Hilary Murphy, of Mountmellick in Co Laois, said this was a "crucial" period of time and that if she and her baby, Ódhran, were checked during this period between 2.30pm and after 7pm on 27 December, 2021, there could have been an opportunity to save her baby.
Ms Murphy said that she went to the toilet at about 5.45pm that evening, after going for a walk in the corridor with her husband, Patrick, and there was a "mucus-like discharge" and water on her maternity pad, and there was blood. She said she was concerned about this because she hadn't had any bleeding previously during her pregnancy.
She met a midwife on the corridor and told her about this, and the midwife reassured her it was probably a "show" and a sign that her labour was progressing. The midwife told her she would be back at 7pm to monitor the baby.
Ms Murphy was 39 weeks pregnant by that date and during her pregnancy, at 17 weeks, there were signs from an ultra-sound scan that her placenta was "low-lying" in her body and taking up a lot of space and that there was a haematoma, or bruise, on her placenta. Her baby's heart rate and development were normal at that point.
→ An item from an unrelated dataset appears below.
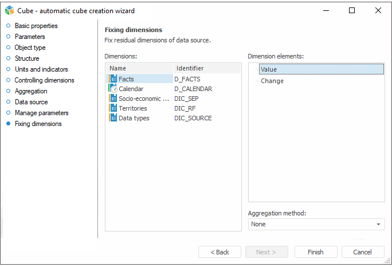This screenshot has height=267, width=392.
Task: Select the Basic properties step bullet
Action: tap(8, 26)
By 25 weeks gestation, her obstetrician told her that it looked like the haematoma was "resolving". The placenta was still "low".
She also had a mild case of Bell's Palsy during her pregnancy and was prescribed steroids and anti-viral medication to treat it, and was told by doctors that it had improved.
On the evening of 27 December, It was 17 hours since her waters had broken by the time she returned to her room after telling the midwife about the blood on her maternity pad.
She said that "no member of staff entered my room to check my vitals" at 6.10pm and that "this was crucial," as far as she was concerned. "If I was checked then, and Ódhran was checked, then maybe there was an opportunity to save him."
Barrister for the hospital, Will Reidy BL, told the inquest that the midwife in question did not remember meeting Ms Murphy on the corridor and that, if there a bleed had been mentioned, a CTG heart-rate monitor would have been organised and the obstetrician would have been contacted.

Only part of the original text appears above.